Post MiFID II, Dark Trading Should Return to Basics

Author(s)

Haoxiang Zhu
Carole Comerton-Forde

Posted

Time to read

3 Minutes

On January 3, 2018, the revised Markets in Financial Instruments Directive, or MiFID II, became effective across EU member states. This comprehensive and far-reaching regulation will shape European capital markets in years to come. Among other things, MiFID II puts several restrictions on dark pools in European equity markets: (i) Broker Crossing Networks are essentially banned; (ii) dark pools that rely on “reference prices” on exchanges can only execute trades at the midpoint of exchange best bid and offer; and (iii) dark pools are subject to volume caps of 4% for a single venue and 8% across all dark pools (colloquially referred to as the double volume caps). On the other hand, MiFID II keeps the “Large in Scale” (LIS) waiver, so sufficiently large transactions can still go through without being counted toward, or affected by, the double volume caps.

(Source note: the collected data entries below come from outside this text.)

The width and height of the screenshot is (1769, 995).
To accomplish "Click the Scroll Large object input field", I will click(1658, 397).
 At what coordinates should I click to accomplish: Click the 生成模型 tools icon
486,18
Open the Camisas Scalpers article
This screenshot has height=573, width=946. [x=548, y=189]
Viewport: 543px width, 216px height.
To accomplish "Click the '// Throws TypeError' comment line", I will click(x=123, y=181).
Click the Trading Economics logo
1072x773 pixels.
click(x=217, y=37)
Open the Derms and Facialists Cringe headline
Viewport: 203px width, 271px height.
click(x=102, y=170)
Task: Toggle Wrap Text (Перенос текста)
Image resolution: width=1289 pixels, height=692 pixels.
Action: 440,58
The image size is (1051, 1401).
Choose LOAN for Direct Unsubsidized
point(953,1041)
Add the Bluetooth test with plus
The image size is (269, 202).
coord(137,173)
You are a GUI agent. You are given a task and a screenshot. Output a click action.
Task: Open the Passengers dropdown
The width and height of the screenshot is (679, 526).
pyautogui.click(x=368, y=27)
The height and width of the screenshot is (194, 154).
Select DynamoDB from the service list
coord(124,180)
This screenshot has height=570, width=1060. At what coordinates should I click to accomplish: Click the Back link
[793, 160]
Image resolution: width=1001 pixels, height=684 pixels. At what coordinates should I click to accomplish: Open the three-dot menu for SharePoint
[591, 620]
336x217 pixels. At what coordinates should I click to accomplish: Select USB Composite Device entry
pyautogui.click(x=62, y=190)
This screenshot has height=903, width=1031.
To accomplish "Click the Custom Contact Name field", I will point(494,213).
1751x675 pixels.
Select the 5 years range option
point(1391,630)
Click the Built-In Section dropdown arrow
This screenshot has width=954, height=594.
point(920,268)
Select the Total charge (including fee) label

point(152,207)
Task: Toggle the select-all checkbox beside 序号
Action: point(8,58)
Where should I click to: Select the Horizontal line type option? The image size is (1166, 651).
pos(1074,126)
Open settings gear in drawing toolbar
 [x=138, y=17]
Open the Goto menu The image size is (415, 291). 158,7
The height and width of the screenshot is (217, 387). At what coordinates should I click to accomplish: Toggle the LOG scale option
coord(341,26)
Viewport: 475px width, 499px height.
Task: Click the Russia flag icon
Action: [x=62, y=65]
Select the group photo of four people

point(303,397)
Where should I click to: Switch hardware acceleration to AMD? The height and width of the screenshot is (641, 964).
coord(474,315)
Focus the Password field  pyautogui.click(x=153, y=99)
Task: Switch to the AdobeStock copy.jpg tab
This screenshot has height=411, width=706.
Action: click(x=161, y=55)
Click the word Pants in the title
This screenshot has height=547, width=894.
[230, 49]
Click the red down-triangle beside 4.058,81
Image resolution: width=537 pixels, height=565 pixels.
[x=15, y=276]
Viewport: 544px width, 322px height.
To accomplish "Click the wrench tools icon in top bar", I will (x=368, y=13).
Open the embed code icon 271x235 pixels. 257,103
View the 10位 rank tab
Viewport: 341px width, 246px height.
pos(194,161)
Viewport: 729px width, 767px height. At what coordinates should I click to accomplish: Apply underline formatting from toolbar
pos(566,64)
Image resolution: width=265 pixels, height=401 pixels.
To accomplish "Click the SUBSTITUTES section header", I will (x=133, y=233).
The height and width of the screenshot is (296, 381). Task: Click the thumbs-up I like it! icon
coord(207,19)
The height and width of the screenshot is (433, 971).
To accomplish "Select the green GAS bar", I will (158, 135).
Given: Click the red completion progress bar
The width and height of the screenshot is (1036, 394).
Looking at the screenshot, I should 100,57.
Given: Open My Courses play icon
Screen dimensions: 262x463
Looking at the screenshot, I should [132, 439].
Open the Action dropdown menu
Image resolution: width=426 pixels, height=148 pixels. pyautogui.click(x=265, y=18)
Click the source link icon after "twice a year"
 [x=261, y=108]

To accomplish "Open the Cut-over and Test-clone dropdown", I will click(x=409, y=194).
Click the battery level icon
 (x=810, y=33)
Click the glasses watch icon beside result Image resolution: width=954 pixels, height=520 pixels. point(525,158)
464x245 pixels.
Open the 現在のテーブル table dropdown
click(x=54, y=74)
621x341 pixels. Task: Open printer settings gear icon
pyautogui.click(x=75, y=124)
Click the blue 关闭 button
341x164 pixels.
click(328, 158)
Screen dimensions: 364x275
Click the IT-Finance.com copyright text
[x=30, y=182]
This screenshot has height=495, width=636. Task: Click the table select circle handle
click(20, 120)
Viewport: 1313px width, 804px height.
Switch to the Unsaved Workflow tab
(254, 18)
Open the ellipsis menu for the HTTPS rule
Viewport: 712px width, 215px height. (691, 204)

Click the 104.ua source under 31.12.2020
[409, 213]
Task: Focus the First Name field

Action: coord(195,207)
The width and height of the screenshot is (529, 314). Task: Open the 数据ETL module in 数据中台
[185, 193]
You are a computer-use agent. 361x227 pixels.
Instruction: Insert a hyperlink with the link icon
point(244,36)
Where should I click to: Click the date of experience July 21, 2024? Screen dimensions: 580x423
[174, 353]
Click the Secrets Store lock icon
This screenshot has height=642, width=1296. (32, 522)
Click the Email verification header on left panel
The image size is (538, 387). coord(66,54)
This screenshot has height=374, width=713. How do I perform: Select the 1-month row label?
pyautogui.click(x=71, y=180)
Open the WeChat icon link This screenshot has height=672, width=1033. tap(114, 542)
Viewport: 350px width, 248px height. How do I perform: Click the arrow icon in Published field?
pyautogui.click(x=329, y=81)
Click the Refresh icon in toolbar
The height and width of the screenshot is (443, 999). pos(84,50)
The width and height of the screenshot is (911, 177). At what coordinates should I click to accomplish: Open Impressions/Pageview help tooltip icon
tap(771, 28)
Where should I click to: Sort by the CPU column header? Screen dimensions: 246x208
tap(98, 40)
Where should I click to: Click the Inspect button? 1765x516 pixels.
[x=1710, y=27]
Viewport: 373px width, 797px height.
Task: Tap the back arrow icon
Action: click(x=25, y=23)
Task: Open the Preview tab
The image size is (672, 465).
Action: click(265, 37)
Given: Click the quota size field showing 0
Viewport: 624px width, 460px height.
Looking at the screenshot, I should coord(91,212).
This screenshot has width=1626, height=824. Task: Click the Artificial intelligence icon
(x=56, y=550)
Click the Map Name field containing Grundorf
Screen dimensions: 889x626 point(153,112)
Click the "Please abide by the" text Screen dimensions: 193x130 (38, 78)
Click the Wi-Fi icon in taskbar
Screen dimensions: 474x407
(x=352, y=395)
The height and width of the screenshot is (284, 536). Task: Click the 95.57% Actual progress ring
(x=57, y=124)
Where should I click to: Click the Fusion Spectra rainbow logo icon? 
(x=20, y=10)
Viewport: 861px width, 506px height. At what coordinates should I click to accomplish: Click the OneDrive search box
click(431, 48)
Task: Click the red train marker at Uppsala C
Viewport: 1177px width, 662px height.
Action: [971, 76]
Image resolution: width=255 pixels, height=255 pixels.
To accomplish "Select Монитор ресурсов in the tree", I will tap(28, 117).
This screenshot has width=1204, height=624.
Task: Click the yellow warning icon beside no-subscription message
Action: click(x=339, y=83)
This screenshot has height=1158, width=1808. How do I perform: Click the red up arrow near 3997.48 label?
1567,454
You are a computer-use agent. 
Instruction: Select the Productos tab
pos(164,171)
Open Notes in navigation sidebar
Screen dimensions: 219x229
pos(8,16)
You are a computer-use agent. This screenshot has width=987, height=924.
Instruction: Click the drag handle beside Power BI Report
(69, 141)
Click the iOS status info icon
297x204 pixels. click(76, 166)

Jargon and technical details aside, these MiFID II rules essentially push dark trading to return to basics: the matching of large institutional orders to reduce price impact (for both sides). Price impact—the very act of buying or selling moves prices adversely—can be quite costly for institutional investors, especially in today’s market where alphas are hard to generate and high-frequency traders watch every market movement at the microsecond level. By reducing the price impact of trades, investors enhance returns.

Figure 1 below illustrates the basic economics of block-sized dark trading between investors, adopted from Duffie and Zhu (2017), “Size Discovery”. The two thin lines illustrate typical inventory paths of a large buyer (red solid) and a large seller (blue dashed) if they can only trade on a public exchange. Their concern of adverse price impact causes them to slow down and trade piecemeal, using algorithms to break up the large orders into small pieces and execute them gradually. Investors’ inventories eventually converge to the targets, but they still incur some price impact costs and face the risk of sudden price movement while execution is ongoing.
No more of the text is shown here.